WALKERS are becoming heavily reliant on new technology when they get lost on the Lake District fells and are neglecting the basic requirements and safety skills, says the leader of the country's busiest mountain rescue team, writes Mike Addison.

Nick Verrall, of the Langdale and Ambleside Mountain Rescue Team, says global positioning systems (GPS) and mobile phones can be more of a hindrance than a help in the hands of hikers who do not know how to navigate.

"We are getting a lot of jobs in these days when in the past people would have sorted themselves out," said Mr Verrall.

"We are having to mother people back down the fell.

People with mobile phones just tend to stop when they get lost.

It's a bit like putting a hood over the head of a rabbit.

You just have to get them moving again and within five or ten minutes they will sort themselves out."

His comments have been picked up on by Stewart Hulse, the president of LAMRT, who claims that 90 per cent of people are taking to the fells with a mobile phone, but less than 50 per cent bother to take a map and compass or even a torch.

"The frustrating part of any non-accident incident is when people use their mobile phone from the fell and they cannot give the team leader any information let alone what part of the Lake District they are in," says Mr Hulse.

But Mr Hulse believes that if walkers invest in a global positioning system it could greatly increase their safety on the fell.

"Just by switching on the GPS the walkers will get a grid reference for their location instantaneously.

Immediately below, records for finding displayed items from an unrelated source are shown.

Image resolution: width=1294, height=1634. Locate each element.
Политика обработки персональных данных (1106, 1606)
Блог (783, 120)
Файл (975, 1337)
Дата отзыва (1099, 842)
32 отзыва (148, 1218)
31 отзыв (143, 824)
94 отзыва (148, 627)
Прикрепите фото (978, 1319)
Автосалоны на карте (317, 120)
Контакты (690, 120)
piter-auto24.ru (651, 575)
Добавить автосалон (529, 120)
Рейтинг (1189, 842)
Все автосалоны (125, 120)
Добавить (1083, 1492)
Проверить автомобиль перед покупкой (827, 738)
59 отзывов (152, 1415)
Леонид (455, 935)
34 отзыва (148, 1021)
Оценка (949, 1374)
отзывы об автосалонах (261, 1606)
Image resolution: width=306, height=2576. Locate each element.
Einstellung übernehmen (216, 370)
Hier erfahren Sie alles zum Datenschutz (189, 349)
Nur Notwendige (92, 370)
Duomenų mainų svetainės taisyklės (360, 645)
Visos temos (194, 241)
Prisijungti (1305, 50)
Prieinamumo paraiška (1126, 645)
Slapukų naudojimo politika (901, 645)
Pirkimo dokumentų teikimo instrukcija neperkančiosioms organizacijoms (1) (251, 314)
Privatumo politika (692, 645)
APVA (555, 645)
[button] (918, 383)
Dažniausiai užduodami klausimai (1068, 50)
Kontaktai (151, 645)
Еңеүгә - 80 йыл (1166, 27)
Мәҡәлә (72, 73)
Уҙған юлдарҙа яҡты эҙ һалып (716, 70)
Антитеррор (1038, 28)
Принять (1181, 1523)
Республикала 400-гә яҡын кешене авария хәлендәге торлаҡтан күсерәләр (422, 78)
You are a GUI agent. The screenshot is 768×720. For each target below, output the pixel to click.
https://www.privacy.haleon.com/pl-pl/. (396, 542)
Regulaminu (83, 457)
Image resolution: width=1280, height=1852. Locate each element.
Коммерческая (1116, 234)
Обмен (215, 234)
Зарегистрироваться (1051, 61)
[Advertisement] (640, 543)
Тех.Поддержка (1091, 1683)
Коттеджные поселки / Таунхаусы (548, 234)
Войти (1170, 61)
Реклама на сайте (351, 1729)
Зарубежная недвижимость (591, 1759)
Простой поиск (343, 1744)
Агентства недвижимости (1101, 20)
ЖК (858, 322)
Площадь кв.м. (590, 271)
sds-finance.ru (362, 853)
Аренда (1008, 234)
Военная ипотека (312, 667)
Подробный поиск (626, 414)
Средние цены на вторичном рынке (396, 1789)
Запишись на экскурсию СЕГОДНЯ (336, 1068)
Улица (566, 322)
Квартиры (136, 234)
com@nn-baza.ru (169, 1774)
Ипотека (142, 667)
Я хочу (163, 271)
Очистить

" We in mountain rescue accept that there are going to be accidents and people needing assistance for one reason or another, but everything people can do to make themselves aware of their location is obviously a great help to the team."

The LAMRT annual report says that the months of quiet brought on by foot-and-mouth were not wasted by the mountain rescue team.

With no call-outs for the first three-and-a-half months of the year, the team used the time to practice their emergency rescue techniques.

Mr Verrall said those preparations were proven necessary within hours of some of the fells reopening in June.

"They opened at 8am and our first call out was at 11:45.

Despite the

restrictions, it was an average summer for

call-outs, and October was the busiest the team has ever had.

If the fells had been open all year, it would have had a very busy one."